2022年2月7日 星期一

Install TensorRT on Ubuntu 20.04



It takes me a lot of time to get TensorRT working with Ubuntu 20.04 on my laptop.
There are some issues makes it even harder @@

1.With the default nVidia driver from Ubuntu 20.04, the laptop failed to resume after suspend (hibernate).
The solution is to reinstall older version. T
his lead cuda version limited to 10.2

sudo apt purge nvidia-* 
sudo apt autoremove
sudo apt install nvidia-driver-450-server

2.Ubuntu 20.04 default is python3.8 and TensorRT works with python3.6 

3.TensorRT doesn't support Ubuntu 20.04 with cuda 10.2

The solution is to use python virtualenv to install TensorRT  

sudo apt install python3.6-venv

python3.6 -m venv tensorrt

source tensorrt/bin/activate

pip install --upgrade pip

python3 -m pip install numpy onnx

### Download & extract TensorRT-7.2.3.4.Ubuntu-18.04.x86_64-gnu.cuda-10.2.cudnn8.1.tar.gz

cd Downloads/

sudo cp -a TensorRT-7.2.3.4 /usr/local/

export LD_LIBRARY_PATH=/usr/local/TensorRT-7.2.3.4/lib

cd TensorRT-7.2.3.4/python/

python3 -m pip install tensorrt-7.2.3.4-cp36-none-linux_x86_64.whl

cd ../uff

python3 -m pip install uff-0.6.9-py2.py3-none-any.whl uff-0.6.9-py2.py3-none-any.whl

which convert-to-uff

cd ../graphsurgeon/

python3 -m pip install graphsurgeon-0.4.5-py2.py3-none-any.whl

cd ../onnx_graphsurgeon/

python3 -m pip install onnx_graphsurgeon-0.2.6-py2.py3-none-any.whl

cd ../..

### Download libcudnn8_8.2.1.32-1+cuda10.2_amd64.deb & libcudnn8-dev_8.2.1.32-1+cuda10.2_amd64.deb

sudo dpkg -i ./libcudnn8_8.2.1.32-1+cuda10.2_amd64.deb
sudo dpkg -i ./libcudnn8-dev_8.2.1.32-1+cuda10.2_amd64.deb

pip3 install torch
pip3 install torchvision
pip3 install matplotlib

pip3 install --global-option=build_ext --global-option="-I/usr/local/cuda-10.2/targets/x86_64-linux/include/" --global-option="-L/usr/local/cuda-10.2/targets/x86_64-linux/lib/" pycuda

pip3 install opencv-python
pip3 install albumentations==0.5.2


2021年9月27日 星期一

TensorRT custom ONNX model c++

This article is intent to describe how to run custom ONNX model with TensorRT. By modify TensorRT sample code sampleOnnxMnist to make it happen.

Hardware - nVidia Jetson NX Xavier
Software - Jetpack 4.6 / TensorRT 8
TensorRT sample - /usr/src/tensorrt/samples/sampleOnnxMNIST
ONNX model - https://github.com/PINTO0309/PINTO_model_zoo/tree/main/081_MiDaS_v2

The sampleOnnxMNIST is to detect hand write numbers from 0 ~ 9. I will make some change on this sample to get it work with MiDasV2 depth inference.

1.MiDasV2 Model

get PINTO_model_zoo and download MiDasV2 ONNX model

git clone https://github.com/PINTO0309/PINTO_model_zoo.git
cd PINTO_model_zoo/081_MiDaS_v2
./download_256x256.sh
cd

After successful downloading, file PINTO_model_zoo/081_MiDaS_v2/saved_model/model_float32.onnx is the custom ONNX model.

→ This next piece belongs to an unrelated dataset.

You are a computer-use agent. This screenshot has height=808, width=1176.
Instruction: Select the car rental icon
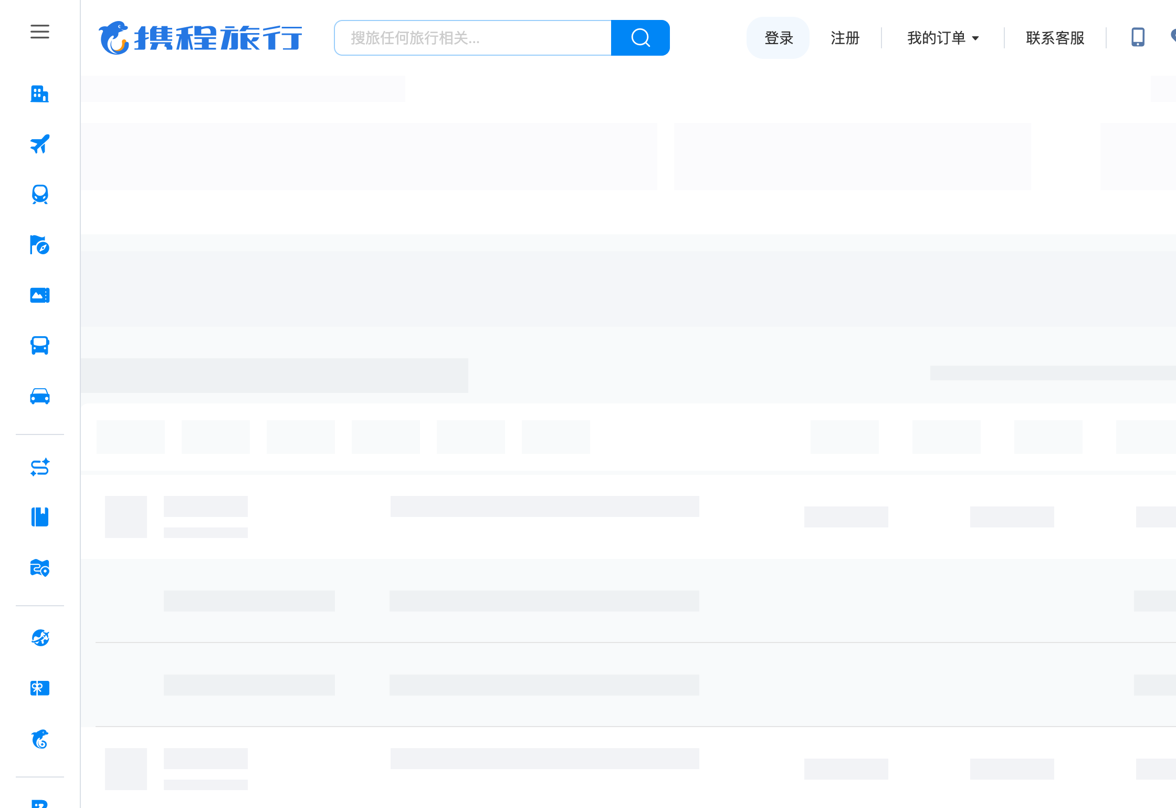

Now we need to know the input and output dimensions of the model. A tool netron will help it.

pip install netron
export PATH=$PATH:${HOME}/.local/bin
netron PINTO_model_zoo/081_MiDaS_v2/saved_model/model_float32.onnx

The netron will display all layers of the model on browser. Open url localhost:8080 from browser


Now we know the input layer name is inputs:0 and it's dimension is 1 x 256 x 256 x 3
Since the model requires an image input, so I guess the four dimension means batch x height x width x channel.

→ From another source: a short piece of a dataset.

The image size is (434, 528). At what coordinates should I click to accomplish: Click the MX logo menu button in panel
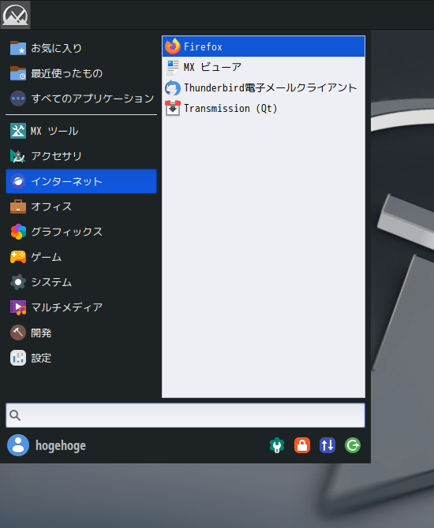click(x=15, y=15)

Go to bottom of the page. the output name is Identity:0 and it's dimension is 1 x 256 x 256. Since the model output depth map, so I guess the three dimension means batch x height x width

That's all we need to know about the model.

2.sample code

sudo -s

Copy ONNX model file to tensorrt sample folder

mkdir /usr/src/tensorrt/data/midas
cp PINTO_model_zoo/081_MiDaS_v2/saved_model/model_float32.onnx /usr/src/tensorrt/data/midas/

Copy source image 

cp PINTO_model_zoo/081_MiDaS_v2/openvino/midasv2_small_256x256/FP16/dog.jpg /usr/src/tensorrt/bin

Create new sample from sampleOnnxMNIST

cd /usr/src/tensorrt/samples
cp -a sampleOnnxMNIST sampleOnnxMiDasV2
cd sampleOnnxMiDasV2
mv sampleOnnxMNIST.cpp sampleOnnxMiDasV2.cpp

Modify Makefile

--- ../sampleOnnxMNIST/Makefile 2021-06-26 08:17:31.000000000 +0800
+++ Makefile 2021-09-27 17:10:13.212404761 +0800
@@ -1,6 +1,8 @@
-OUTNAME_RELEASE = sample_onnx_mnist
-OUTNAME_DEBUG   = sample_onnx_mnist_debug
+OUTNAME_RELEASE = sample_onnx_midasv2
+OUTNAME_DEBUG   = sample_onnx_midasv2_debug
 EXTRA_DIRECTORIES = ../common
 SAMPLE_DIR_NAME = $(shell basename $(dir $(abspath $(firstword $(MAKEFILE_LIST)))))
+COMMON_FLAGS = -I/usr/include/opencv4/opencv -I/usr/include/opencv4
+EXTRA_LIBS = -L/usr/lib/aarch64-linux-gnu/ -lopencv_dnn -lopencv_gapi -lopencv_highgui -lopencv_ml -lopencv_objdetect -lopencv_photo -lopencv_stitching -lopencv_video -lopencv_calib3d -lopencv_features2d -lopencv_flann -lopencv_videoio -lopencv_imgcodecs -lopencv_imgproc -lopencv_core
 MAKEFILE ?= ../Makefile.config
 include $(MAKEFILE)

Modify ../Makefile.config to get opencv correctly linked

$(OUTDIR)/$(OUTNAME_RELEASE) : $(OBJS) $(CUOBJS)
        $(ECHO) Linking: $@
-         $(AT)$(CC) -o $@ $(LFLAGS) -Wl,--start-group $(LIBS) $^ -Wl,--end-group
+        $(AT)$(CC) -o $@ $(LFLAGS) -Wl,--start-group $(LIBS) $^ -Wl,--end-group $(EXTRA_LIBS)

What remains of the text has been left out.